'Ulster says No....to Brexit' - new poll reveals Northern Irish voters are overwhelmingly in favour of staying in the EU
Northern Ireland voters are overwhelmingly in favour of the UK remaining in the European Union, but Protestants are far more divided than Catholics on the issue.
The economic argument for staying in the EU, including the fear of losing access to billions of pounds worth of European funding for local projects and people being economically worse off in the event of Brexit, are the main factors driving public opinion.
In the first major poll of the EU referendum campaign in Northern Ireland, just over 1,000 people were asked if the UK would be stronger or weaker if it voted to quit.
Almost half of respondents - 44% - said that the UK would be weaker.
A fifth - 20% - believed the UK would be stronger outside the EU.
A third of people said they were still undecided or didn't know - perhaps confused by the claims and counter-claims of both camps as the campaign has gathered momentum and grabbed headlines ahead of the referendum on June 23.
The poll, carried out by Ipsos MORI for the Belfast Telegraph, revealed that Protestants were deeply divided on the issue, with 34% saying the UK would be weaker if it left, and 28% claiming it would be stronger.
In contrast, Catholics were more united in their support for Europe: 56% believed a Brexit would weaken the UK; just 12% thought it would make the country stronger
This chimes with local political opinion on Europe.
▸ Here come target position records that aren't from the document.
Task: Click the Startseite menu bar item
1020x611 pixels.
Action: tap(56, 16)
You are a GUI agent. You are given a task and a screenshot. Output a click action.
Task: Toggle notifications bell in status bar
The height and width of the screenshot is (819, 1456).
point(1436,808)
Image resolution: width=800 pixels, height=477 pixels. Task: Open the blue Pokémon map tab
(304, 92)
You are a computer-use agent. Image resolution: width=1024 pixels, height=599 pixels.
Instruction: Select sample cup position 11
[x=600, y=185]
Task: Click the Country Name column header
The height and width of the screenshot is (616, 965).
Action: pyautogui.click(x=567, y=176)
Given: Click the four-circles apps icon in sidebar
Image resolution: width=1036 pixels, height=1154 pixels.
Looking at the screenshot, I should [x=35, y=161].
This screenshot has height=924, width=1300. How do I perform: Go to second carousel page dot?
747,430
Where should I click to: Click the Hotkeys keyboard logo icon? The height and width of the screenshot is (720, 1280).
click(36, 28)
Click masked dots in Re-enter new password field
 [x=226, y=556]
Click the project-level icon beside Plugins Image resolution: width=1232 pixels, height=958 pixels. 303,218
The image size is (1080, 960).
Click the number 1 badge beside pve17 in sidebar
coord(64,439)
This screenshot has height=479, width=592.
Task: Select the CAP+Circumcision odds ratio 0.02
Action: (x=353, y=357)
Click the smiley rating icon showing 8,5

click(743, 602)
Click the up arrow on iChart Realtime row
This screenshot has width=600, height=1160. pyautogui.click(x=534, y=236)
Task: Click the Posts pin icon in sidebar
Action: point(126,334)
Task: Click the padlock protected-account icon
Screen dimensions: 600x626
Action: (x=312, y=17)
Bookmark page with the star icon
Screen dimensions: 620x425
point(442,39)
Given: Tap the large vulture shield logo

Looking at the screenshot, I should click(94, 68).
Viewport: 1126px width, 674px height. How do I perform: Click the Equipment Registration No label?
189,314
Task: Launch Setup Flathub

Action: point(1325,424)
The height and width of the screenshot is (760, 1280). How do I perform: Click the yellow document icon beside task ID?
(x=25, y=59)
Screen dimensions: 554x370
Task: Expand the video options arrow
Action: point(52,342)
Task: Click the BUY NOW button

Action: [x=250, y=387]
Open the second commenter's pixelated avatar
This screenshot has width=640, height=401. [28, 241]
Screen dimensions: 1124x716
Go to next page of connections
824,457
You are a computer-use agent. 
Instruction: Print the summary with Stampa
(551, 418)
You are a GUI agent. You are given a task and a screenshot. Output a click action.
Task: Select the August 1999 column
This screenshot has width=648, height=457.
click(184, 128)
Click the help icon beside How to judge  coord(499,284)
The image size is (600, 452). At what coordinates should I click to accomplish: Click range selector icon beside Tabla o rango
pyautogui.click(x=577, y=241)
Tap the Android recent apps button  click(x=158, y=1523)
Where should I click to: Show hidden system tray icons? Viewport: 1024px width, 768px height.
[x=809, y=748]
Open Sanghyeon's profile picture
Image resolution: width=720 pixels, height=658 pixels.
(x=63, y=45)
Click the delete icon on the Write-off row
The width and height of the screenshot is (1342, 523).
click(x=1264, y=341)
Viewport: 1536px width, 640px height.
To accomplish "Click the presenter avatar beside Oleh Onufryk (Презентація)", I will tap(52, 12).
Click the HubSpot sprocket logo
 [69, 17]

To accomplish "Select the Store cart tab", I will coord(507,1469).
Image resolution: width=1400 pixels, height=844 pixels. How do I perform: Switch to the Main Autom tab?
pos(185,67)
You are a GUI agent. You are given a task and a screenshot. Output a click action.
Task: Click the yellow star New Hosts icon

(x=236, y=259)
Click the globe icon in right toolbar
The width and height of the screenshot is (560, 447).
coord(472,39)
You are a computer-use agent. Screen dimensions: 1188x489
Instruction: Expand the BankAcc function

Both Sinn Féin and the SDLP are strongly in favour of remaining in the EU, while the unionist parties are split - the DUP, Ukip and TUV are pro-Leave, and the UUP is backing the Remain campaign.
Across Northern Ireland, while all areas opted for the Remain position, some were more pro-Europe than others.
In Belfast City and Co Derry, half of all respondents were worried that the UK would be weaker outside the EU.
The highest levels of support for a Brexit were found in counties Fermanagh and Tyrone, and in the Greater Belfast area, where around a quarter of people felt the country would be stronger if it left Europe.
Men are split two to one on the question of leaving, with 47% taking the view that the UK is better in, while 24% favour the Leave campaign.
And there's a gender divide, with just 17% of women supporting Brexit.
The survey shows that half of young people, aged 16 to 34, are firmly in favour of continued EU membership, with just 17% opting for the Leave stance.
Older people are more likely to have sympathy with the Brexiters - just over a fifth of over-55s said the UK would be stronger if it left the EU, although the majority - 41% - still backed the Remain option.
When it comes to social groups, people from a managerial or professional background were heavily pro-Remain, in tune with the big business lobby groups like the CBI and some major employers.
Just over half (51%) thought that the UK was better off in the EU. Lower income workers, pensioners and the unemployed were less convinced by the benefits of Europe: the pro-EU figure drops to 40%.
Uncertainty over the economic impact of a Brexit may be causing concern among private housing tenants, who were firmly of the view that leaving the EU would be negative (46%). There was a similar response from homeowners.
But in the social housing sector, fewer people (36%) said that leaving would be bad for the UK.
Overall, none of the groups based on religion, gender, social background or geographical location were in favour of Brexit.
The leader of the NI Stronger in Europe campaign, businessman Tom Kelly, said the results of the poll "reflect the fact that people in Northern Ireland understand the risk of leaving".
Writing in today's Belfast Telegraph, he added: "They understand the economic security offered by remaining in the EU. It isn't rocket science, unless you are a Leave fanatic or fantasist."